Het Landelijk Overleg Vak inhoud Strafrecht (LOVS) heeft oriëntatiepunten voor straftoemeting van in het geval van fraude. Daarbij wordt witwassen aangemerkt als fraude, mits de gedragingen hebben plaatsgevonden in een frauduleuze context. Bij een benadelingsbedrag tussen € 500.000,-- en € 1.000.000,-- is volgens deze oriëntatiepunten een onvoorwaardelijke gevangenisstraf op zijn plaats van 18 tot 24 maanden.
[verdachte 16] is blijkens het hem betreffende uittreksel uit de Justitiële Documentatie van 8 februari 2023 niet eerder veroordeeld voor soortgelijke feiten. De behandeling van de zaak heeft lang geduurd, maar gelet op de omvang en complexiteit van de zaak levert dat geen schending op van de redelijke termijn.
Gelet op alle omstandigheden veroordeelt de rechtbank [verdachte 16] tot een gevangenisstraf van achttien maanden.
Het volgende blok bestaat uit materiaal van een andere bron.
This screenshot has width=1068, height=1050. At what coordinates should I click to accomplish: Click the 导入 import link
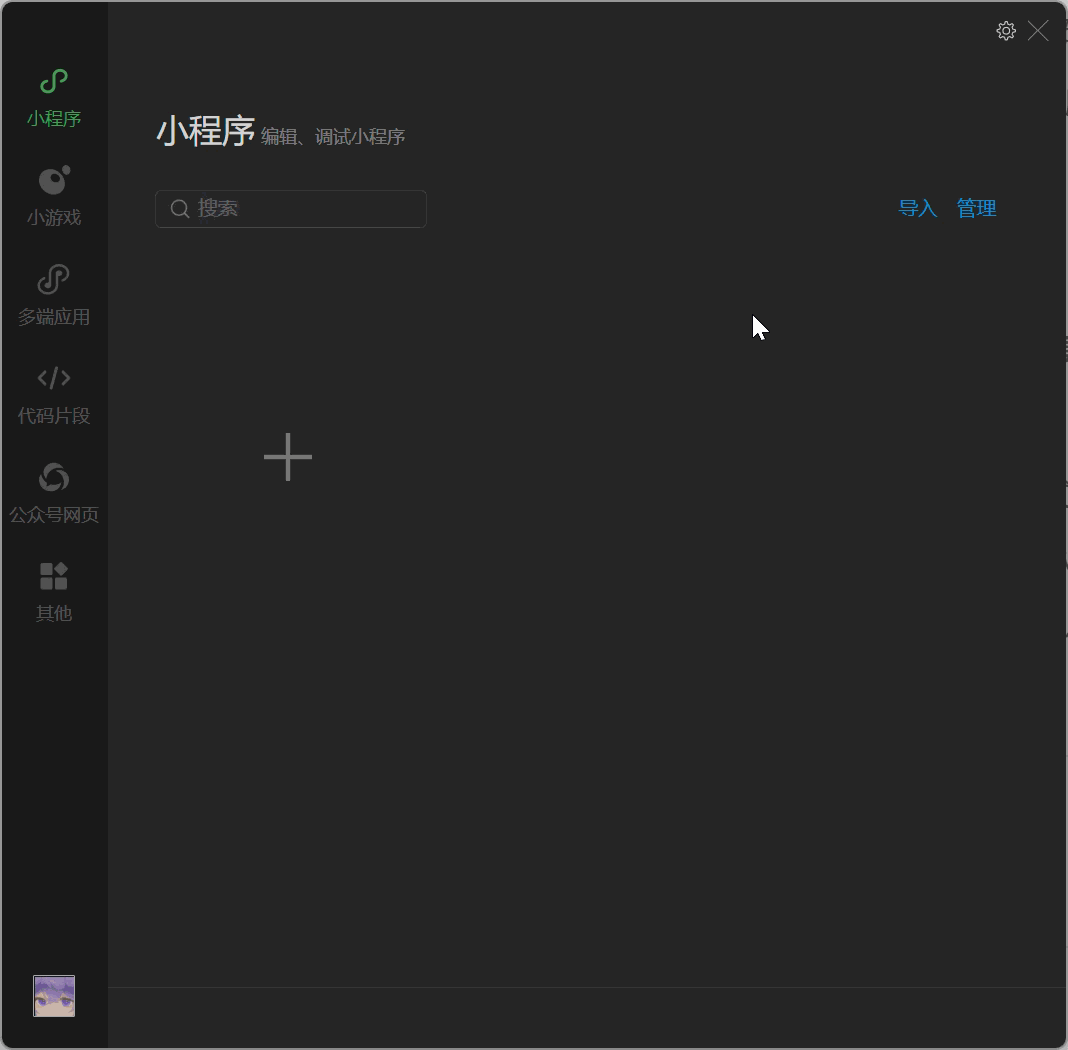click(917, 208)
Anders dan het openbaar ministerie ziet de rechtbank geen aanleiding een deel daarvan voorwaardelijk op te leggen.
Tenuitvoerlegging van de op te leggen gevangenisstraf zal volledig plaatsvinden binnen de penitentiaire inrichting, tot het moment dat aan de verdachte voorwaardelijke invrijheidstelling wordt verleend als bedoeld in artikel 6:2:10 van het Wetboek van Strafvordering.
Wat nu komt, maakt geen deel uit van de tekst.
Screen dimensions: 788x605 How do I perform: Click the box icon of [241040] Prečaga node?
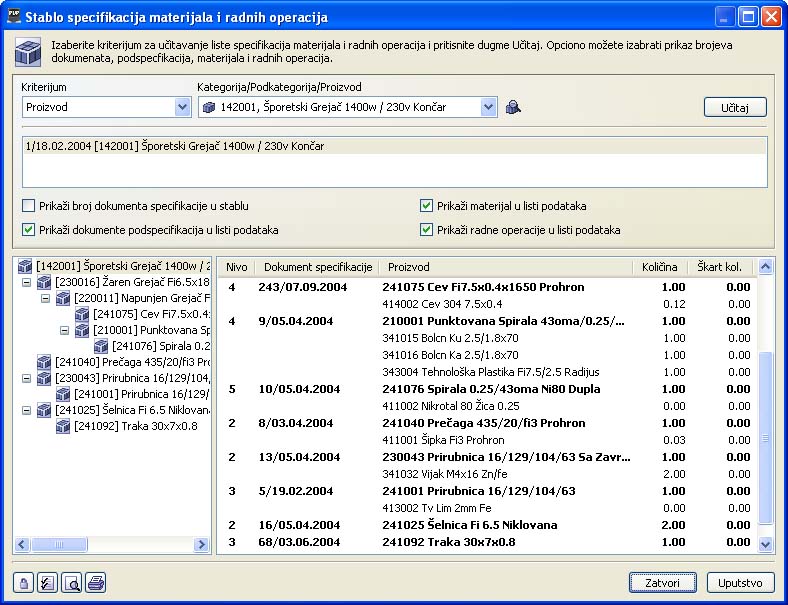[x=44, y=363]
8.De toepasselijke wetsartikelen

De op te leggen straf is gegrond op de artikelen:
- 47, 57, 225 en 420bis van het Wetboek van Strafrecht.
Deze voorschriften zijn toegepast, zoals zij ten tijde van het bewezen verklaarde rechtens golden dan wel ten tijde van deze uitspraak rechtens gelden.

9.De beslissing

De rechtbank:
verklaart wettig en overtuigend bewezen, dat de verdachte de onder 1 en 2 ten laste gelegde feiten heeft begaan, zoals hierboven onder 4.5 bewezen is verklaard en dat het bewezen verklaarde uitmaakt:
ten aanzien van feit 1:
medeplegen van valsheid in geschrift, meermalen gepleegd;
ten aanzien van feit 2:
medeplegen van witwassen;
verklaart het bewezen verklaarde en de verdachte daarvoor strafbaar;
verklaart niet bewezen hetgeen aan de verdachte meer of anders is tenlastegelegd dan hierboven is bewezen verklaard en spreekt de verdachte daarvan vrij;
veroordeelt de verdachte tot:
een gevangenisstraf voor de duur van
ACHTTIEN (18) MAANDEN.
Dit vonnis is gewezen door
mr. J.A. van Steen, voorzitter,
mr. F.A.M. Veraart, rechter,
mr. R.E. Perquin, rechter,
in tegenwoordigheid van mr. L.C. Siebrand, mr. F.F. Westhoek en R. Claessens, griffiers,
en uitgesproken ter openbare terechtzitting van deze rechtbank van 12 oktober 2023.